### [TRAVAIL DEMANDÉ]
Mettez en tableau Markdown les lignes des items, en commençant à celle qui contient "The width and height of the screenshot is (640, 480)." et en terminant à celle qui contient "coord(448,147)", toutes deux incluses, sans les lignes vides. Utilisez deux colonnes : « n° » pour le numéro de rang et « Ligne » pour le texte de la ligne.

### [DONNÉES FOURNIES]
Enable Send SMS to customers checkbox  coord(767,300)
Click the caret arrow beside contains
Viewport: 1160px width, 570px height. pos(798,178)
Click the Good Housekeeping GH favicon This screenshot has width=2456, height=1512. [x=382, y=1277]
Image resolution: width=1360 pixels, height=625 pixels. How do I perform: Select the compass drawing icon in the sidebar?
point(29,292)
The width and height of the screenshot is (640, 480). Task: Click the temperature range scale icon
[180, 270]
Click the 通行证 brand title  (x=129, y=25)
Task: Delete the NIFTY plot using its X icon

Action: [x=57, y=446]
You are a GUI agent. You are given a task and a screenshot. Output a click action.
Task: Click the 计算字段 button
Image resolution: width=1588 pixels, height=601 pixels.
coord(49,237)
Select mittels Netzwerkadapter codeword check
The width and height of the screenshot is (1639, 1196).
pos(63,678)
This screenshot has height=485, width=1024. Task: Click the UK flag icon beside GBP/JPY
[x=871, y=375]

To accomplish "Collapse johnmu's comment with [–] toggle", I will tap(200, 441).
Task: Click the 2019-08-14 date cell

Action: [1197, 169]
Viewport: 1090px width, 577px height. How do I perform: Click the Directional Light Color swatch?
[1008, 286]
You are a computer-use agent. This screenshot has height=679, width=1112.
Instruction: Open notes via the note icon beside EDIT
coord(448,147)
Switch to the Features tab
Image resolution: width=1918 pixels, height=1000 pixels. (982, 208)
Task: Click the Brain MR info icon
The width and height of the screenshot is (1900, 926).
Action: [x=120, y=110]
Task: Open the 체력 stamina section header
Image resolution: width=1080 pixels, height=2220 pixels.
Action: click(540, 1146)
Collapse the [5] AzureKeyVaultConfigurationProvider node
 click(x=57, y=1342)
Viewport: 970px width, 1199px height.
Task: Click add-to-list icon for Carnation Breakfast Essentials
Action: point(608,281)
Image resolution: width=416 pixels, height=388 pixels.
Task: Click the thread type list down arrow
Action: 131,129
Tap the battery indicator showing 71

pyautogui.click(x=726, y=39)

### [CORRIGÉ]
| n° | Ligne |
|---|---|
| 1 | The width and height of the screenshot is (640, 480). Task: Click the temperature range scale icon |
| 2 | [180, 270] |
| 3 | Click the 通行证 brand title  (x=129, y=25) |
| 4 | Task: Delete the NIFTY plot using its X icon |
| 5 | Action: [x=57, y=446] |
| 6 | You are a GUI agent. You are given a task and a screenshot. Output a click action. |
| 7 | Task: Click the 计算字段 button |
| 8 | Image resolution: width=1588 pixels, height=601 pixels. |
| 9 | coord(49,237) |
| 10 | Select mittels Netzwerkadapter codeword check |
| 11 | The width and height of the screenshot is (1639, 1196). |
| 12 | pos(63,678) |
| 13 | This screenshot has height=485, width=1024. Task: Click the UK flag icon beside GBP/JPY |
| 14 | [x=871, y=375] |
| 15 | To accomplish "Collapse johnmu's comment with [–] toggle", I will tap(200, 441). |
| 16 | Task: Click the 2019-08-14 date cell |
| 17 | Action: [1197, 169] |
| 18 | Viewport: 1090px width, 577px height. How do I perform: Click the Directional Light Color swatch? |
| 19 | [1008, 286] |
| 20 | You are a computer-use agent. This screenshot has height=679, width=1112. |
| 21 | Instruction: Open notes via the note icon beside EDIT |
| 22 | coord(448,147) |